The Great Idea, the liberation by the Greek state of the “unredeemed” Greeks of the Ottoman Empire, was to be achieved through a combination of military means—an ambitious objective indeed for a state with such limited resources—and a far-reaching program of educational and cultural propaganda aimed at instilling a sense of Hellenic identity in the very large Greek populations that remained under Ottoman rule. The University of Athens (founded 1837) attracted people from all parts of the Greek world to be trained as students and apostles of Hellenism.
Greece hoped to profit from the Crimean War (1854–56) fought between Russia (as stated above, the only sovereign Orthodox power and looked upon for so long as the most likely liberator of the Greeks) and the Ottoman Empire and its British and French allies. However, Greek neutrality in the conflict was enforced by a British and French occupation of Piraeus, the port of Athens; this was one of several interventions in Greece's internal affairs by the Protecting Powers that made light of Greece's sovereign status.
King Otto's enthusiasm for the Great Idea at the time of the Crimean War was popular with his subjects, but during the 1850s there was renewed discontent. The manipulation of the 1844 constitution had alienated a younger generation of politicians who had had no direct experience of the war of independence. Moreover, Otto had still not converted to the Orthodox church and still had no heir. The king was driven into exile following a coup in 1862; throughout his remaining days in exile in Bavaria he demonstrated an affection for his subjects that was largely unreciprocated.

────

GOALS:
1/ According to the text on the Great Idea, where did King Otto spend his remaining days in exile?
2/ Transcribe the text on the Great Idea from "The Great Idea, the" up to and including "apostles of Hellenism.".

DATA EXCERPT:
────

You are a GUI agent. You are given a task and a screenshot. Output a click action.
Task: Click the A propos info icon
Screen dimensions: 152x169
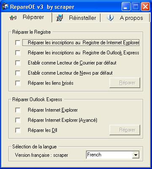click(110, 18)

────

SOLUTIONS TO THE EXERCISE:
1/ Bavaria

2/
The Great Idea, the liberation by the Greek state of the “unredeemed” Greeks of the Ottoman Empire, was to be achieved through a combination of military means—an ambitious objective indeed for a state with such limited resources—and a far-reaching program of educational and cultural propaganda aimed at instilling a sense of Hellenic identity in the very large Greek populations that remained under Ottoman rule. The University of Athens (founded 1837) attracted people from all parts of the Greek world to be trained as students and apostles of Hellenism.